Materialistic “things” that will never be recovered, but they are just “things”. These things were sold, and the money from the sales were not given to me. Stolen.
My time was stolen when I was used for my legal knowledge, as well as my knowledge for creating new websites.
I was recovering from pneumocytis and my MAC diagnosis when the “demands” for this time were made. There was no sympathy or empathy for what I was dealing with, just “when can you get this set up?”
My money was stolen – our money since the hubs is the working man in our family – when again my legal knowledge and website knowledge was used. And don’t ever mention the words “Heritage Lace” to me in my lifetime.
Some family members build us up, and some break us down. And most importantly the harsh truth is that – some of your family members, no matter how much you love them, care for them, and feel attached to them, are merely toxic for you and you are better without their presence in your life.
Repeatedly being hurt by someone in my family means I am well within my right to protect myself. Family members are the ones who know us best – and they also know what will hurt us the most.

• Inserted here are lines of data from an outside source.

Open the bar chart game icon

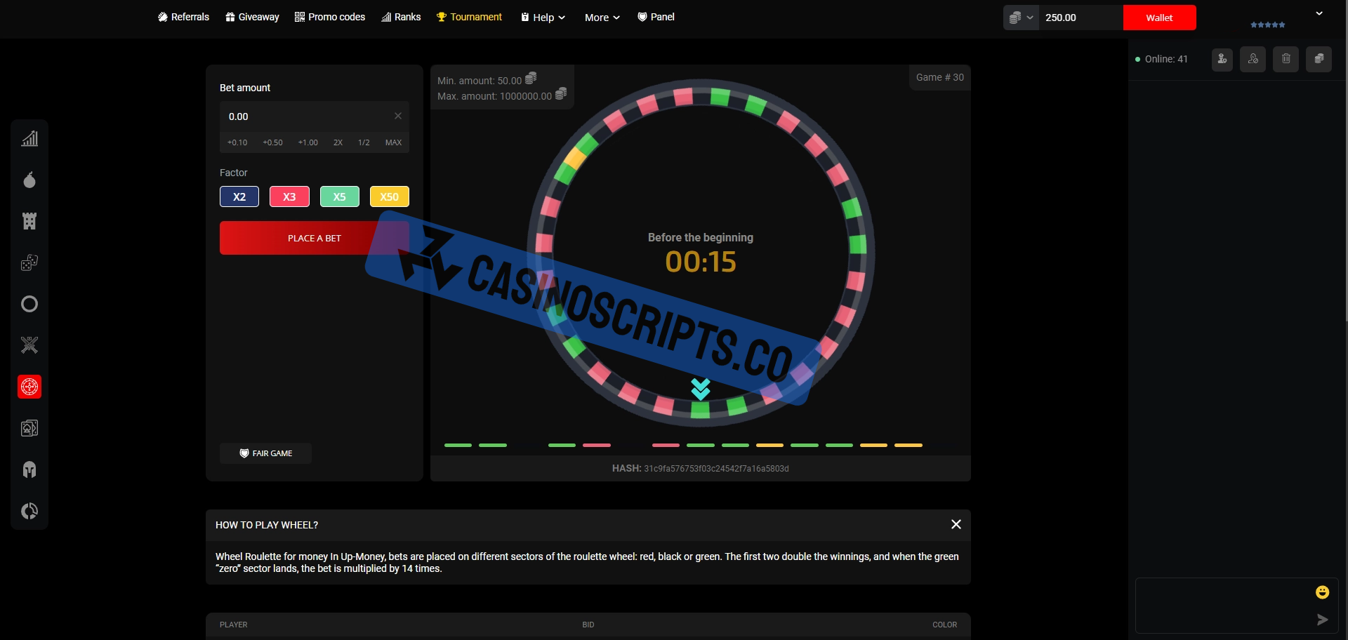(x=29, y=138)
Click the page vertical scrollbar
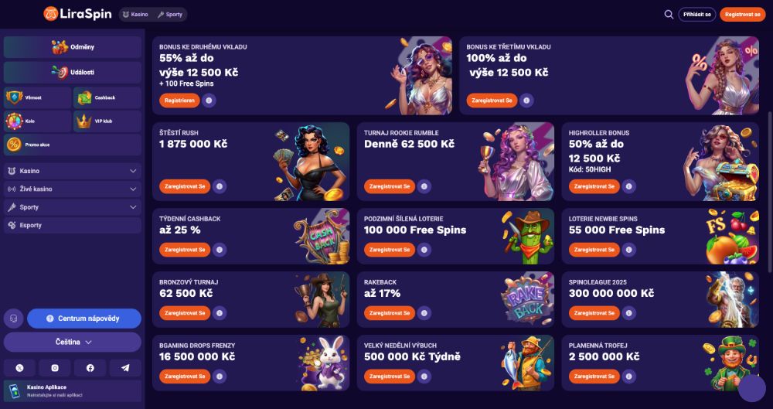 tap(770, 193)
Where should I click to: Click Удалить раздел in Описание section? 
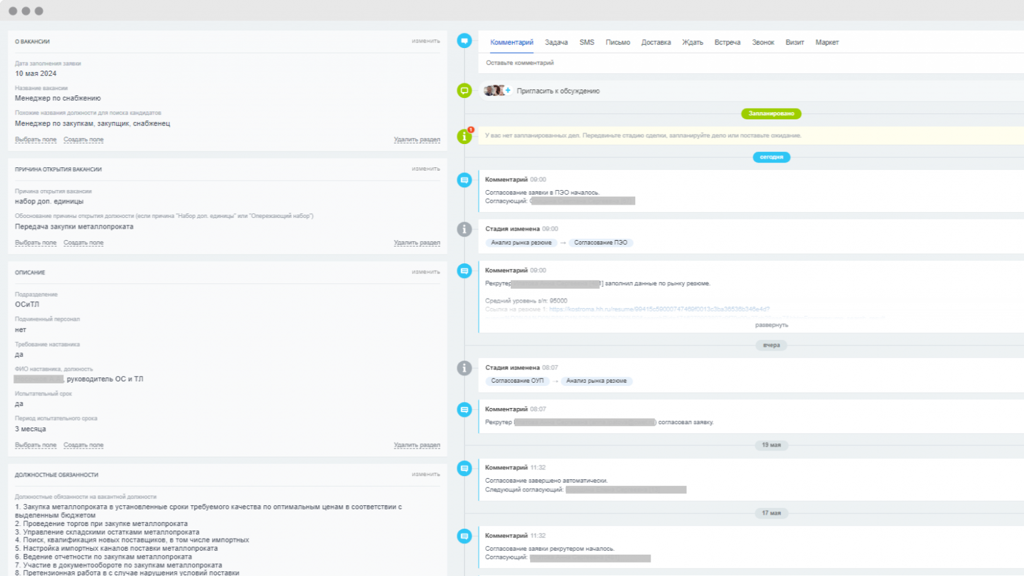(x=417, y=445)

By cutting the cord with these toxic, unloving, pessimistic, narcissistic people – members of my family – I have started to feel better. But it still hurts my heart.
Even if they are my family members, I have to guard my heart from those that would do harm.
I’ll be driving into town to run errands or go to a doctor appointment, and my thoughts will travel back to those toxic relationships. My nose gets stuffy, and tears will run down my face. I ask myself, “what did I do wrong?”, “why don’t they like me?”, then remind myself that it wasn’t my choice, but the choices of others that led to this consequence.
Toxic relationships, even with family members, could exhaust you emotionally, and worsen your mental health.
I have felt that emotional exhaustion. It is indescribable, other than using the word exhausting.
I have been on an anti-depressant since my diagnosis, though it was used specifically for the hot flashes that I was having from going through chemical and medical menopause before my due time.
Recently, I talked to my doctor about increasing the dosage, as the hot flashes are well under control, but I haven’t been “me” for a while now. The specific time frame would be about a year ago when I was ostracized from those family members.
I also have a hard time with the winter months, the gray and cloudy days. So I am being proactive by increasing that dosage.
I’m not afraid to talk about it. I recently found out that depression runs in my family. But it’s never been verbally acknowledged or talked about. Which is sad. Why do there have to be so many secrets, when the information can only help others?
Life is too short to let others, no matter what their role in your life is, destroy it.
The Family of the Hubs
What a beautiful, loving, non-judgmental family I have married into!
Little One, Baby Girl, and myself were greeted with hugs, immediate friendship, and love when we met the family that first Christmas together in 2011.
Through the years, these family members have become even better friends.
They celebrate our accomplishments, they love us all unconditionally, they are empathetic when we are sad, they are helpful when help is needed.
I am what I am. I may not be perfect and I make mistakes. But when I care, I care with all my heart. And when I love, I love unconditionally.